**Text block**
While we addressed recent wins for 340B covered entities concerning manufacturer transparency in a previous article, Merck Sharpe & Dohme Corp. (“Merck” or “Manufacturer”) now appears to seek its own access to 340B covered entity data in a different fashion.
Specifically, over the past few weeks, Merck has sent letters to numerous 340B covered entities substantially in the form below seeking access to all contract pharmacy claims data for its products. The Manufacturer letter requests that the covered entity “share 340B Program contract pharmacy claims data for [its] products” so the Manufacturer may “use this data to match against rebate claims it receives to ensure it isn’t paying duplicate Medicaid discounts and duplicate discounts on Medicare Part D and commercial utilization through [its] contracts with commercial payers[.]” This would involve the 340B covered entity uploading the requested data every two weeks via a dedicated portal.
Though Merck “seeks to work collaboratively with 340B covered entities through this initiative,” if the covered entities do not cooperate with this initiative, Merck may “take further action to address 340B Program integrity, which may include seeking 340B Program claims information in a manner that may be less collaborative, and substantially more burdensome for covered entities.”
Notably, this Manufacturer letter does not cite to any specific law, regulation, or guidance which would require the covered entities to provide this data under the 340B Program. The 340B Program already contains well-established guidelines for manufacturers to conduct audits of covered entities. Among other requirements, these guidelines provide that “(1) audits are to be performed only when there is a reasonable cause to believe that there has been a violation of section 340B(a)(5) (A) or (B)[diversion and duplicate discounts]; (2) audits are to be conducted with the least possible disruption to the operations of the covered entity with only one audit being permitted during the same time period; and (3) the scope of the audits must be sufficient to evaluate the covered entity’s compliance with the aforementioned statutory prohibitions.”
Absent such circumstances, or an otherwise direct awareness of a violation by a 340B covered entity, it is unclear on what authority (if any) this letter relies. Additionally, while the letter claims the data uploads “should not significantly burden any 340B Program covered entity operations,” covered entities have anecdotally reported that this would in fact require material FTE commitments.
Given this uncertainty, and the potential burden on covered entities, we recommend that covered entities proceed cautiously and work closely with their legal counsel to formulate a tailored response depending on their circumstances.

**Record extracts**
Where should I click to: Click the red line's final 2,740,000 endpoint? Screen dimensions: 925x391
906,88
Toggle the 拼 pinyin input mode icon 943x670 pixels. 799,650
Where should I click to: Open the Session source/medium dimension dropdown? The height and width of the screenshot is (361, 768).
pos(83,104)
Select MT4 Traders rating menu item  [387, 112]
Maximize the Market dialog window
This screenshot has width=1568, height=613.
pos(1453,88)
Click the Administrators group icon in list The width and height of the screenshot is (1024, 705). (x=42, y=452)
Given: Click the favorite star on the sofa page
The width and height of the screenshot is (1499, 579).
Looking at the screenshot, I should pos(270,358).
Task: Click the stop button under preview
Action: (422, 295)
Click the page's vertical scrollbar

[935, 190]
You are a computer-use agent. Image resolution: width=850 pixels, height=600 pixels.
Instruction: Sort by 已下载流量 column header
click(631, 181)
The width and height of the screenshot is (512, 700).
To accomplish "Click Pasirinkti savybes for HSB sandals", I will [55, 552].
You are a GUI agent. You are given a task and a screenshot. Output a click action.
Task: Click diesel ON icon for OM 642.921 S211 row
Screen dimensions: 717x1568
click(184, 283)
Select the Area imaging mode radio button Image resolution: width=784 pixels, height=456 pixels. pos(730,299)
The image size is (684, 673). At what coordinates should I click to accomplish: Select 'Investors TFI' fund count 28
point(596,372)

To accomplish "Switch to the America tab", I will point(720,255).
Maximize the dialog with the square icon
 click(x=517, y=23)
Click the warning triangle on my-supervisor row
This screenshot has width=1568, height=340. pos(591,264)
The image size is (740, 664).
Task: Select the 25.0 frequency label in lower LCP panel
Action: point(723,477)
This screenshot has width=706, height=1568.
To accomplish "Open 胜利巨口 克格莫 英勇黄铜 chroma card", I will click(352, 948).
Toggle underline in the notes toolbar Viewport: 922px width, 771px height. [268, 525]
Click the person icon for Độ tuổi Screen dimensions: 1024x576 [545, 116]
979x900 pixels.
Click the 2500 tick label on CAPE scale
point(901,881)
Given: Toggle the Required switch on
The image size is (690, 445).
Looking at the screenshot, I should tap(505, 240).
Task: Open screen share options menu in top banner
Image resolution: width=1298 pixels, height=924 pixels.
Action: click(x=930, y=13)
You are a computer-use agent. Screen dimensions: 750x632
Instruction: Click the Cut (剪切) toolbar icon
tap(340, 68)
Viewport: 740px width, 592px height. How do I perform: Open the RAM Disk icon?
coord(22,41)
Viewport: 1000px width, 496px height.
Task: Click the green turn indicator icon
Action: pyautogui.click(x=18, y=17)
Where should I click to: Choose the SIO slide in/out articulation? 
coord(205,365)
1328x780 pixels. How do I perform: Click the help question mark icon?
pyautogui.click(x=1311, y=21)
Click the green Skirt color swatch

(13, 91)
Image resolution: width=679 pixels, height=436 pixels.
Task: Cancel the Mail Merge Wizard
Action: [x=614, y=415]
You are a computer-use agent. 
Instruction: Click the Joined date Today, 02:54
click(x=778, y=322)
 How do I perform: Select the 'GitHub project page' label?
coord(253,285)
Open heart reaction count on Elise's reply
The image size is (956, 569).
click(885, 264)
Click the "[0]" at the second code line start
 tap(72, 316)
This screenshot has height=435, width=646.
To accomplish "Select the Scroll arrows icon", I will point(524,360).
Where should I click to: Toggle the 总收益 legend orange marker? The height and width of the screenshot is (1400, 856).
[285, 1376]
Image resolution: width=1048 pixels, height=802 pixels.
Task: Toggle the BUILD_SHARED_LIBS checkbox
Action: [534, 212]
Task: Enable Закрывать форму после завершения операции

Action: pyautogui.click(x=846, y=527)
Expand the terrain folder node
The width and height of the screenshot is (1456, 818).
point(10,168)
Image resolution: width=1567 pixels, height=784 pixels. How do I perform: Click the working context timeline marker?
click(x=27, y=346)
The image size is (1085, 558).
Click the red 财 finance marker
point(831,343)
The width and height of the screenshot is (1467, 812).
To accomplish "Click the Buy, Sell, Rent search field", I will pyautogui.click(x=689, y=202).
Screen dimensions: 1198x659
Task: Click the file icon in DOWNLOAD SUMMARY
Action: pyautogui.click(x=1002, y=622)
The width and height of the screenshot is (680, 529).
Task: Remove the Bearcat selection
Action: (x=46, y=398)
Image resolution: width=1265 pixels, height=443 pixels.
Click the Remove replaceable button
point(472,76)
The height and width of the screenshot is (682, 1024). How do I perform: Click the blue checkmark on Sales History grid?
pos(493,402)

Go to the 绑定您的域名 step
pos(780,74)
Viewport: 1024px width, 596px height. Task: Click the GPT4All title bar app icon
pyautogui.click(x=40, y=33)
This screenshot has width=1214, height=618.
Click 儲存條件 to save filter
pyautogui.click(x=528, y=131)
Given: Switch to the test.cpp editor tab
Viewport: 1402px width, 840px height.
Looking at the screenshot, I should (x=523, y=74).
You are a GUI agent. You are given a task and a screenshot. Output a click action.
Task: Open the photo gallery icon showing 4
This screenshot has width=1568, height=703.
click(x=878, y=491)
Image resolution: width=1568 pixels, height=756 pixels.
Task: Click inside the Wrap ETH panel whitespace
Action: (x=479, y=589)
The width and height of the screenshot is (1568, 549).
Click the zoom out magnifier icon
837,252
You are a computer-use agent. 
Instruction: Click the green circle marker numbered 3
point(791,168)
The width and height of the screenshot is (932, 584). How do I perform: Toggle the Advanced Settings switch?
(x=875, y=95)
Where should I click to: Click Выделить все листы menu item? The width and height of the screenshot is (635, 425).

**Instructions for the task**
Answer these questions from the article on Merck's 340B data letter:
(a) How often would a covered entity upload the requested data through the portal?
(b) Under the existing audit guidelines, how many audits are permitted during the same time period?
(c) What have covered entities anecdotally reported that the data uploads would require?
Nothing in the listing is used here.

**Output for this task**
(a) Every two weeks.
(b) Only one.
(c) Material FTE commitments.